ELWOOD, N.Y. (WCBS 880) — There is shock and sadness in a Long Island community following the death of an NYPD officer who was struck and killed by an alleged drunken driver on the Long Island Expressway in Queens early Tuesday morning.
Anastasios Tsakos, a 14-year veteran of the NYPD, had just moved to Elwood from Queens last summer with his wife and two children — a 6-year-old daughter and 3-year-old son.
"They left Queens because they were looking for a nice yard so the kids can play," his next door neighbor, Simone Giancalone, said. "He was super dedicated. Every spare time he had, he played with his kids. We feel helpless right now."

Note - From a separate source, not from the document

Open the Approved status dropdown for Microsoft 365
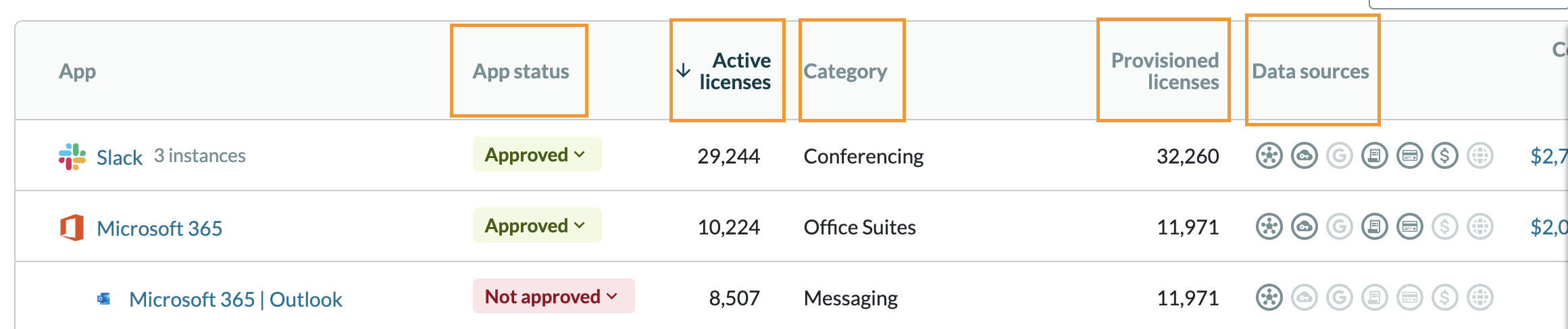Screen dimensions: 1568x329 [536, 226]
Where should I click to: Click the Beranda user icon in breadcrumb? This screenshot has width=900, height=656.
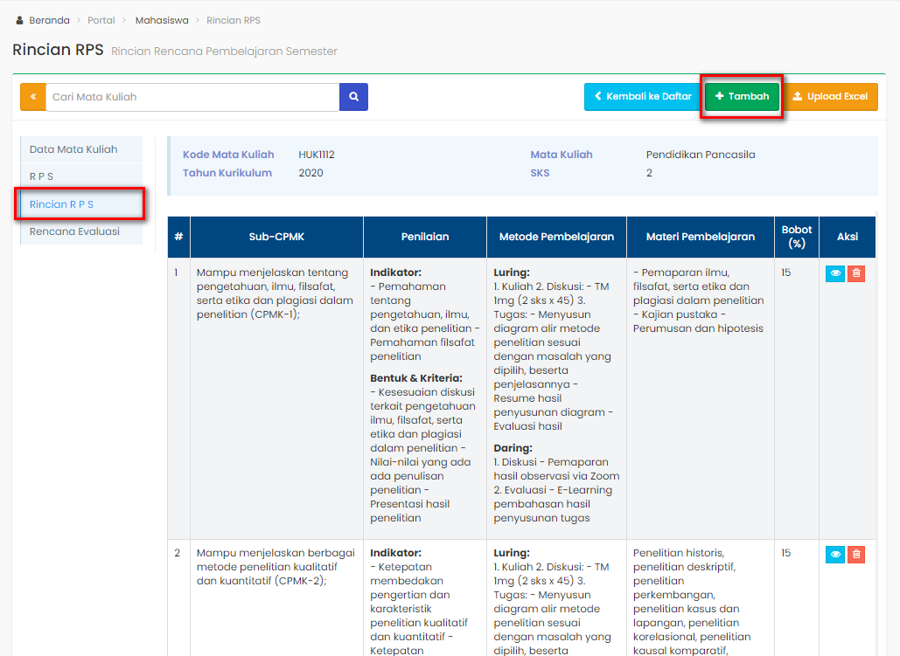20,20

His neighbors say the 43-year-old officer, who went by Taso, was the nicest guy you could ever meet and was always helping others in the neighborhood, including buying them groceries and bringing them soup when they were sick.

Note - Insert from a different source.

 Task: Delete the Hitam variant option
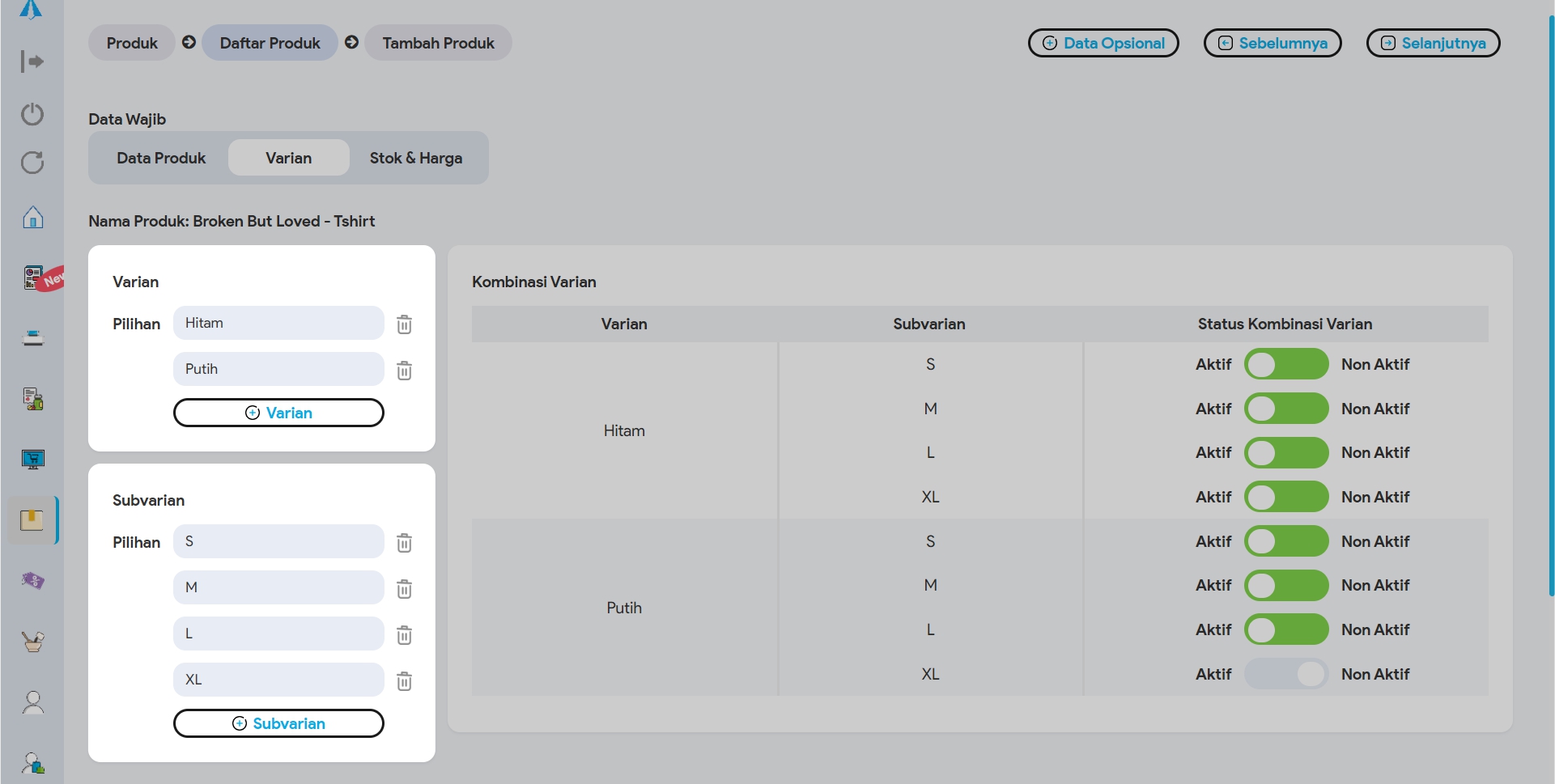(x=404, y=324)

"Just an amazing, beautiful family. They moved in last summer and they came in and treated us like we've known them for 20 years. Just so welcoming, so friendly," Rosemarie Giancalone said. "He just would do anything for you. We were all quarantined a couple of months ago, we all were sick and Taso brought over food for us, he would call us."
Tsakos, who lived in Greece as a child, learned woodworking and also helped his neighbors with the molding in their house.
"He made a beautiful table for his kitchen, there's a couple of benches in the back that he built, and he was looking in six years to retire and go into woodworking as a second career," Simone Giancalone said.
Suffolk County Executive Steve Bellone is also mourning the loss of the veteran officer.
"Our hearts are broken today in Suffolk County. As a father, I can't imagine the pain and the grief this family is going through right now. We're thinking about them, we're praying for them and this is such a tragedy, it's a senseless tragedy," Bellone said.
To his fellow officers, Tsakos was known as a "cop's cop" and a good guy.
"Members of his unit that knew him for years described him as the best of the best, described him as a person who would never ask why, just 'What do you need done?'" Police Commissioner Dermot Shea said.
Taskos was diverting traffic away from an earlier fatal single-car crash on the Long Island Expressway when he a 2013 Volkswagen swerved to avoid other vehicles and then struck the officer head on as he was standing in the roadway next to his marked police car.
The driver kept going and was later apprehended by police.
Jessica Beauvais, a 32-year-old woman from Hempstead who police say was intoxicated and driving with a suspended license at the time of the crash, was arrested and is facing a long list of charges including vehicular manslaughter and leaving the scene of a fatal crash.